Vox populi, vox dei. Miałam wątpliwości, ale podobno pokazywanie co u mnie jest HOT. Skoro tak, niech sobie będzie – ale rzadziej. Raz na dwa miesiące to i ja coś wygrzebię, i Wy się nie znudzicie.
Lecimy z tym koksem, bo jest go sporo do przerzucenia. Zapraszam na subiektywny jak nie wiem co przegląd wydarzeń z życia. Edycja zimowa, a przynajmniej tak by wynikało z kalendarza. Jako caloroczny rowerzysta niespecjalnie tęsknię za zimą, ale żeby nawet raz w tym roku śnieżką nie dostać przez plecy? Jakoś tak nieswojo.
Uwaga, post zawiera zakamuflowaną goliznę. A fuj!

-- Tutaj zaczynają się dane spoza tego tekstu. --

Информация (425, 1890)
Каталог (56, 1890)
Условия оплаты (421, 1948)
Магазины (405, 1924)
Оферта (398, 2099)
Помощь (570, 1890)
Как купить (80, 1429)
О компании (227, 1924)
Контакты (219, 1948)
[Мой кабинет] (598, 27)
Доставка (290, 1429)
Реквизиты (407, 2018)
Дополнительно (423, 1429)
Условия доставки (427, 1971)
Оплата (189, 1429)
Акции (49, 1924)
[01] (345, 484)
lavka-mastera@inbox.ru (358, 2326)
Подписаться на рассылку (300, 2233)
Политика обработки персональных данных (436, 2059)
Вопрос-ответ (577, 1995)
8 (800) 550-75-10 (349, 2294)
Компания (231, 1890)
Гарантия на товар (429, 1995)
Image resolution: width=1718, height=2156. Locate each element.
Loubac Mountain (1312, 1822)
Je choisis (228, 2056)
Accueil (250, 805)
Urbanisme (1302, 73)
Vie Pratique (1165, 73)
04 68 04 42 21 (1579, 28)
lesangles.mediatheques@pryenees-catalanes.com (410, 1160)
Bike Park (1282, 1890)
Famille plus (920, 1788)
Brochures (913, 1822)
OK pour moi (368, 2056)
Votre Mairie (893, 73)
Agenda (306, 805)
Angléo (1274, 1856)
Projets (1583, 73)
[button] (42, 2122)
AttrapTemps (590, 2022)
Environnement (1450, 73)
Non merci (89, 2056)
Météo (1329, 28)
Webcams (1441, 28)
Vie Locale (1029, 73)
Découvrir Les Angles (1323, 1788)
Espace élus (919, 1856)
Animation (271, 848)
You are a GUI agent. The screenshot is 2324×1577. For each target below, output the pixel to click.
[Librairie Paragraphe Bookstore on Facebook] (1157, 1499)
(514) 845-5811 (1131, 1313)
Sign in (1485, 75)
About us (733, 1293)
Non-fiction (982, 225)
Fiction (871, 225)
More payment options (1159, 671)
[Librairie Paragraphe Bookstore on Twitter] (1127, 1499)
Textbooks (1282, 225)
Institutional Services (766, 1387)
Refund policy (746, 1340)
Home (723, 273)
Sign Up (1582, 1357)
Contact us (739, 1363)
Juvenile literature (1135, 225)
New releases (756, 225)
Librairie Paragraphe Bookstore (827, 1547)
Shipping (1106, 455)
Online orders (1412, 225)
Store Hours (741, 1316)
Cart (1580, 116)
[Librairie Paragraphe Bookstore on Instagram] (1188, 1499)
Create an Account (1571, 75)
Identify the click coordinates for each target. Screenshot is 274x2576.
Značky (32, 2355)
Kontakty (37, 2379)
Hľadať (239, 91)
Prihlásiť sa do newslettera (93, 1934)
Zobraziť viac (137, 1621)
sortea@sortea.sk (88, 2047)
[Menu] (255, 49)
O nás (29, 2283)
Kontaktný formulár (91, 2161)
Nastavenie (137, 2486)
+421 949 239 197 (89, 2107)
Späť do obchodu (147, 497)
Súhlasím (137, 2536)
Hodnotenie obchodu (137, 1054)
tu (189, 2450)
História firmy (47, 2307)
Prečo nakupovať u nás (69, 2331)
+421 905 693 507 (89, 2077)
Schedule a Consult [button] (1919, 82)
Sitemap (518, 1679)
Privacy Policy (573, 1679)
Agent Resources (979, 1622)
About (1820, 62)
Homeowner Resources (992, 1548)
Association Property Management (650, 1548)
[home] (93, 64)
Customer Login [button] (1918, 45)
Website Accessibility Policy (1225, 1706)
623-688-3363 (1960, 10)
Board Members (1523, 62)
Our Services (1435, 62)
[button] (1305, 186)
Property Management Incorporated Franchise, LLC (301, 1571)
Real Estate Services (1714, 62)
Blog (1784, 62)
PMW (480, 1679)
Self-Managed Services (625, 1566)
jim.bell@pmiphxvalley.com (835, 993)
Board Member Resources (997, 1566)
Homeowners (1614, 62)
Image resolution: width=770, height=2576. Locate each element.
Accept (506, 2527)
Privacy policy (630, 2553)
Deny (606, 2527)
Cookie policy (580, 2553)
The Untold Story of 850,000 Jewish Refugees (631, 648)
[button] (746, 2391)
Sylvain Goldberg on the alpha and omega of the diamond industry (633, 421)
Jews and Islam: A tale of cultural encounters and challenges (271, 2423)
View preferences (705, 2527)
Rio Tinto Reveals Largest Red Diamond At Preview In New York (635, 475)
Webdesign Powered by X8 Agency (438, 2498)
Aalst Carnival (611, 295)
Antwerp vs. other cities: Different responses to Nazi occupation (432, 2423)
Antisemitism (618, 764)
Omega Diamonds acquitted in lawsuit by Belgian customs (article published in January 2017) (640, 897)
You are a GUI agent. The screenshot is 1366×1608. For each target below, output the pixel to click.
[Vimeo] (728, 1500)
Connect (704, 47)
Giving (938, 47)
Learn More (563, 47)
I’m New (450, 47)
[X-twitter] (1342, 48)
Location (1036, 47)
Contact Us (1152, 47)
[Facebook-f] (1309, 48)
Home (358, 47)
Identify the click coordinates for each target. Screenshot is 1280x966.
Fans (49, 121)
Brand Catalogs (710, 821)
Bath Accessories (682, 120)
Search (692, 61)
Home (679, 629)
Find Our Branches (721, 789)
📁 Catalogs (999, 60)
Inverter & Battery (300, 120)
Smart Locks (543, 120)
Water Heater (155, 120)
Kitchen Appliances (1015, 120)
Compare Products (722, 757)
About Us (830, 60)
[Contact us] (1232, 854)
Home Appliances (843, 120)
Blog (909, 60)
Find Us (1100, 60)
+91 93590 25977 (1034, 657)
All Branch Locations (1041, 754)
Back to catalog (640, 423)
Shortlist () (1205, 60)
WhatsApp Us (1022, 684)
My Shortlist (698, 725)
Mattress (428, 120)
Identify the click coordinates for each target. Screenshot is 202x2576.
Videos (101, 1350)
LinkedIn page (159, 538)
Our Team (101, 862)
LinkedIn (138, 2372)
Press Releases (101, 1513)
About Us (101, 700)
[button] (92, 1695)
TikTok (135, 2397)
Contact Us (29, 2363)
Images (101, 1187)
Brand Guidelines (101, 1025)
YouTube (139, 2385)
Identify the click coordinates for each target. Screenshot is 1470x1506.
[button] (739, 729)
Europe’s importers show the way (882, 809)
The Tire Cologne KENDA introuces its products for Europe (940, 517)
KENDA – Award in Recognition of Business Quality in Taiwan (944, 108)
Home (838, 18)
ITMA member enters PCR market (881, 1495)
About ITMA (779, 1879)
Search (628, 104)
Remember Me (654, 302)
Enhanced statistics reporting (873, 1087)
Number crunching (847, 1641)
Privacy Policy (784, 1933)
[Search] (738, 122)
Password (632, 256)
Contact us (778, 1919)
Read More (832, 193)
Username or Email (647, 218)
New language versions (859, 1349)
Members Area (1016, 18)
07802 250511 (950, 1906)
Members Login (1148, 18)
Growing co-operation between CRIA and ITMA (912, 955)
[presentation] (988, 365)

Nie ma cyklu „co u ciebie?” bez kota. Tak naprawdę te posty powstają pod naciskiem kociego lobby. Mamy umowę – ja robię kotu profilowe na facebooka, a w zamian możemy mu sprzątać rzadziej kuwetę. Fair enough.
Wszyscy wiedzą, że koty całymi dniami nie robią nic innego, tylko planują jak zabić właściciela. Nie inaczej w tym przypadku.
Kejter waży opcje: czy zrobić to klasycznie – rzucić się śpiącemu Tomkowi do gardła? (A nie, tak to przecież koty zabijają śpiące dzieci.) Czy po prostu zadusić swoim ciężarem? A może subtelnie, postawić raczej na trwałe okaleczenie niż śmierć – kastracja termiczna przez kładzenie się na jajkach (nie pokazane na zdjęciu)?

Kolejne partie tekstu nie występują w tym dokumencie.